The Government's new Social Value Ambassador, Chris White MP, visited our office yesterday to discuss opportunities arising from the Private Member's Bill he introduced in 2010, which has now been made law as the Public Services (Social Value) Act 2012. Chris spoke to members of the team at Shaftesbury Partnership, and we were also joined by Steve Coles of Intentionality and Annabel Davidson Knight of Calouste Gulbenkian.
Chris came to find out more about the ventures that Shaftesbury Partnership is helping to launch and scale, and was enthusiastic about the role that Social Business Partnership is playing in helping their corporate members bring social impact and job creation into their supply chains.
Our roundtable discussion touched on the potential of the Social Value Act and some of the challenges that social and community organisations face in breaking into public sector supply chains.
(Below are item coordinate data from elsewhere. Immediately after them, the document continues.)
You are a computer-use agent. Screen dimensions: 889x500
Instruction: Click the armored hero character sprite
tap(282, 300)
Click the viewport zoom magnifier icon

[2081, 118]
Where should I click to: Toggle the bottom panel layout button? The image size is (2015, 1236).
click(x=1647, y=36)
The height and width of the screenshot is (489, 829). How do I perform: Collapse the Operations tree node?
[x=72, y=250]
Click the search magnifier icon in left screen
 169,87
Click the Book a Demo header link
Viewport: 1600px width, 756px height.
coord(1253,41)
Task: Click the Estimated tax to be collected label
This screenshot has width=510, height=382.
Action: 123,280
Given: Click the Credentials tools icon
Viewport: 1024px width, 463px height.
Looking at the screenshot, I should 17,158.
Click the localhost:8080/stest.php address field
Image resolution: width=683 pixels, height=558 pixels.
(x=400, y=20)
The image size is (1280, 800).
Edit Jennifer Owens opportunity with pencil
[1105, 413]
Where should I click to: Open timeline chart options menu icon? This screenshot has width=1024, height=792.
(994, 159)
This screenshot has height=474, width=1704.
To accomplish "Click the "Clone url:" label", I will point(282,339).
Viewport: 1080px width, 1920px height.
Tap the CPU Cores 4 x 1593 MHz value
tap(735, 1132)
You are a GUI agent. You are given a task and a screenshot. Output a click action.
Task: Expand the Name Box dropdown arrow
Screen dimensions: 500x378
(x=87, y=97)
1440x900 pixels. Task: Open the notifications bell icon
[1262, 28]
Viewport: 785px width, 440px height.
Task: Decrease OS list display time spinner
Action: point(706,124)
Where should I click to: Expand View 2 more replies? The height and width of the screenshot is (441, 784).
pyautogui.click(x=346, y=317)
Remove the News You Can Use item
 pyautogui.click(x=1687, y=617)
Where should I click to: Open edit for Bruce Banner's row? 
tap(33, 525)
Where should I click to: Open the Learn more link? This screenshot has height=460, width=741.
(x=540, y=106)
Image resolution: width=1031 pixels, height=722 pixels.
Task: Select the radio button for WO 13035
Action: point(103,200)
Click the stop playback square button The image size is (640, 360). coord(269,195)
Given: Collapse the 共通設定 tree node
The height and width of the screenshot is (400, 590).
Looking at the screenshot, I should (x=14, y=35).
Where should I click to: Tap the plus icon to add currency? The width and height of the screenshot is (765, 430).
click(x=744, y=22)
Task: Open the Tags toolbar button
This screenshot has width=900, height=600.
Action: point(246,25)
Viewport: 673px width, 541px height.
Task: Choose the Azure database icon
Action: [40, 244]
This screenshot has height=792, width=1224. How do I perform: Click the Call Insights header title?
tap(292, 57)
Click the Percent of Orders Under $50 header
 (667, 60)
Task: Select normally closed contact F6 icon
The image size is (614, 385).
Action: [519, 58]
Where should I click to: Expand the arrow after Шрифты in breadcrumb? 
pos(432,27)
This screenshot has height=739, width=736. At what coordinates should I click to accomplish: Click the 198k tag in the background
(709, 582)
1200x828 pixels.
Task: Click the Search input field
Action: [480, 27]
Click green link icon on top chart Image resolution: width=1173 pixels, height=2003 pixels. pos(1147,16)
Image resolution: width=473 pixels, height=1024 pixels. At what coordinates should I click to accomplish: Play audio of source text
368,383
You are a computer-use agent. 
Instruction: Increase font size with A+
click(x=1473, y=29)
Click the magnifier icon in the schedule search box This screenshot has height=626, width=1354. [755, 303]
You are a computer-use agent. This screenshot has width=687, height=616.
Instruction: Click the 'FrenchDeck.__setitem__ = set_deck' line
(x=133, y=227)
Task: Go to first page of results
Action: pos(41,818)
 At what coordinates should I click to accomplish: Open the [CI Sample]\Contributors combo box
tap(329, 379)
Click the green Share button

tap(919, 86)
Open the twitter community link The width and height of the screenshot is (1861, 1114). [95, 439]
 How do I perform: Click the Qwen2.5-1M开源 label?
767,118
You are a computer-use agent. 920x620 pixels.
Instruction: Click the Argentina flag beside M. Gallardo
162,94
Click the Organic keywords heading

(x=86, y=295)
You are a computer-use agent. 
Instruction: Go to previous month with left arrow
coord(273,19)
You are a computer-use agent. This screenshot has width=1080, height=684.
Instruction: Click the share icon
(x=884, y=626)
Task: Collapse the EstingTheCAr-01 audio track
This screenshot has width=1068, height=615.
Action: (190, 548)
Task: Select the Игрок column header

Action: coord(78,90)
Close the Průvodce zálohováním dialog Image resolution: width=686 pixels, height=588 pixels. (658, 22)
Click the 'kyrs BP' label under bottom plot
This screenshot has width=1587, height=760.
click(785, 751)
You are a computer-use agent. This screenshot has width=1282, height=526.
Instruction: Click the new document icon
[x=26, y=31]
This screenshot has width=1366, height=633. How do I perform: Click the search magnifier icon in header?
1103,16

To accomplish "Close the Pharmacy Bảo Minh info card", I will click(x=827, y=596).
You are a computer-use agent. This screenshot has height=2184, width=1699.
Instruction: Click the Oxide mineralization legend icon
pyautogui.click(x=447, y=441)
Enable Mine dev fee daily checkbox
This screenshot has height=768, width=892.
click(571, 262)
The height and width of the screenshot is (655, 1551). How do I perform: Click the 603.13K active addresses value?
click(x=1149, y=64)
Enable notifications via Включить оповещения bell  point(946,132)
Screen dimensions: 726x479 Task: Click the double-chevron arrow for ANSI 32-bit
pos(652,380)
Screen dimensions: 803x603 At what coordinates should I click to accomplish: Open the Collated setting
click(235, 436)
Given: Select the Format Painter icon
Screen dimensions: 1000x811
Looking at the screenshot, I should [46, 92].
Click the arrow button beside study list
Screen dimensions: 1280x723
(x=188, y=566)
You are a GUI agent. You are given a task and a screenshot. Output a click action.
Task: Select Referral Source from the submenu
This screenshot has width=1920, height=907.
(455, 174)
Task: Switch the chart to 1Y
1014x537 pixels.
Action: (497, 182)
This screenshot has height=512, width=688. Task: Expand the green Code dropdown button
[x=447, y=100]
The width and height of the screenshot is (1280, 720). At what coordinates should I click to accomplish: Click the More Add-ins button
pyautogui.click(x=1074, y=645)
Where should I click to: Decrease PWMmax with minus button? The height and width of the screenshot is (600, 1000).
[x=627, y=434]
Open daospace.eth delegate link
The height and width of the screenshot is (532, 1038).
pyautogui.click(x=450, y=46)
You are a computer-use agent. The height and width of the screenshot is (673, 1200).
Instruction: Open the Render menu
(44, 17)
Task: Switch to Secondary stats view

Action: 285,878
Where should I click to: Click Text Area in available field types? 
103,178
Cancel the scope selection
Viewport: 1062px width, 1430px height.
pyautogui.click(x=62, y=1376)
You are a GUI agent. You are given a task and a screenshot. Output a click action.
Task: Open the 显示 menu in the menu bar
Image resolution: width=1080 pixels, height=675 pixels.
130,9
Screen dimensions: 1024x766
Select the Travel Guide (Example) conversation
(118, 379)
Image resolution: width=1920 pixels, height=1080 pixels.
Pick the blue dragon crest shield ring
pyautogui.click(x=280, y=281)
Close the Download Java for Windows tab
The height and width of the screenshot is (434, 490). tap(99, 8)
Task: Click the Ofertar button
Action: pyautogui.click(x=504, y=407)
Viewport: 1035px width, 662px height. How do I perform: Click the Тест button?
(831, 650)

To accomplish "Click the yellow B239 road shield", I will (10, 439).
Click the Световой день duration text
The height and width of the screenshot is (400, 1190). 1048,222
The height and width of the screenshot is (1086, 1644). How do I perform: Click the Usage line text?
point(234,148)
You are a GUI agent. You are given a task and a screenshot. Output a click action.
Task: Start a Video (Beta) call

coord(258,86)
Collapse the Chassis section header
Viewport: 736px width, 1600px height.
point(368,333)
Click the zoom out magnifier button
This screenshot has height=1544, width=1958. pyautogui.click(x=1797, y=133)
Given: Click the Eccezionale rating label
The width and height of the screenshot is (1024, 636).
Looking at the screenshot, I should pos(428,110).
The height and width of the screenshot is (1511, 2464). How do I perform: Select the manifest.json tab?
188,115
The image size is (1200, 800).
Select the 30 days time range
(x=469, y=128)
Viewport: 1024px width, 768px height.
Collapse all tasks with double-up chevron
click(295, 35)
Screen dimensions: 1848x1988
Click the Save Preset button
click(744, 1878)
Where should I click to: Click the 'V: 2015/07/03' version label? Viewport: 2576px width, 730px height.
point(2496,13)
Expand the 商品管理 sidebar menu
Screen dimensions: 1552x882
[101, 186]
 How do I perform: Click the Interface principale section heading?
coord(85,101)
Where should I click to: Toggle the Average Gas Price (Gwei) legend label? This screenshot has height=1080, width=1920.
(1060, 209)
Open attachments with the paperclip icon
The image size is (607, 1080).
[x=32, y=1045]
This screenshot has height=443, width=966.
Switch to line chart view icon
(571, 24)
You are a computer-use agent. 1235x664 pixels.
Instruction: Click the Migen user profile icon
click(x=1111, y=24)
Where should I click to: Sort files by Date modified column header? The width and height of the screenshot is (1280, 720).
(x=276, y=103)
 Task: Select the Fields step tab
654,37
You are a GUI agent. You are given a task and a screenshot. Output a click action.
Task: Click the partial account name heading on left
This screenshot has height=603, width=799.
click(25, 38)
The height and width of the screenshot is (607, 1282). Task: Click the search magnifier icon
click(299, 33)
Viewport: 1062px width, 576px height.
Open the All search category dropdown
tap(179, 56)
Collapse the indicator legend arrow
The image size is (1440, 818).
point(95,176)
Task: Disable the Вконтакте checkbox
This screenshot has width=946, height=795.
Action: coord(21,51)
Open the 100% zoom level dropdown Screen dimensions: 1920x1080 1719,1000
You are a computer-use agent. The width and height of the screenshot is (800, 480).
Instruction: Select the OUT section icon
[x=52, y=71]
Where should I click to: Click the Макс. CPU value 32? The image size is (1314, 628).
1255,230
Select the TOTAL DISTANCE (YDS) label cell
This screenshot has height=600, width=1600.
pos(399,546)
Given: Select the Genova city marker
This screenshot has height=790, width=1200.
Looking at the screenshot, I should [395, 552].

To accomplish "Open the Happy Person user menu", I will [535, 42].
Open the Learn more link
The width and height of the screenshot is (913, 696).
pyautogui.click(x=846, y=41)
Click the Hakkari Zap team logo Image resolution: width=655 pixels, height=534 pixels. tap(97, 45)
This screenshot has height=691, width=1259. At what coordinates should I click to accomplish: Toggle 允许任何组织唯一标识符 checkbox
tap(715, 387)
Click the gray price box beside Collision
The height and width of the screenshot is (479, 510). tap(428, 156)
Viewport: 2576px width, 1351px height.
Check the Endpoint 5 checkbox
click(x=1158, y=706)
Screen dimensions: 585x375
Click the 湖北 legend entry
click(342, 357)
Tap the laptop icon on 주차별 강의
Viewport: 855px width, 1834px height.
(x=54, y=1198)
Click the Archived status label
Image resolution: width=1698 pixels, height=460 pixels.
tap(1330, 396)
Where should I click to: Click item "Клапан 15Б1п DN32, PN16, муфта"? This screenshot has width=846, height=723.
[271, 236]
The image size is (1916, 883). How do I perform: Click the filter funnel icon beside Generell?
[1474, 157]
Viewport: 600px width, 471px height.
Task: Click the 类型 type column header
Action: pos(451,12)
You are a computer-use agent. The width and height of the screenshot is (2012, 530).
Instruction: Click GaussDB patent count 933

There was broad agreement that the size of contracts can be prohibitively large for many social enterprises and that more needs to be done to break contracts into bite-size chunks and that upcoming contracts need to be signposted in a clearer way. However, Chris reminded us that “Commissioners are also members of the community and they want to see local initiatives flourish.”
Steve Coles noted that measuring social impact and clearly demonstrating social value continue to be challenges for the sector. Chris agreed while cautioning that there will be a demand for greater rigour in this area. Evidence and clear case studies showing the way procurement from social enterprises has led to job creation will reinforce the message to future governments that the policy mix needs to be designed so as to provide continuing support to the sector.
Shaftesbury Partnership lead partner Patrick Shine concluded with a challenge to be more open about the positive correlation between risk and return. His hope is that leaders will increasingly ask themselves “Why would I want to give up risk if that means giving up return?”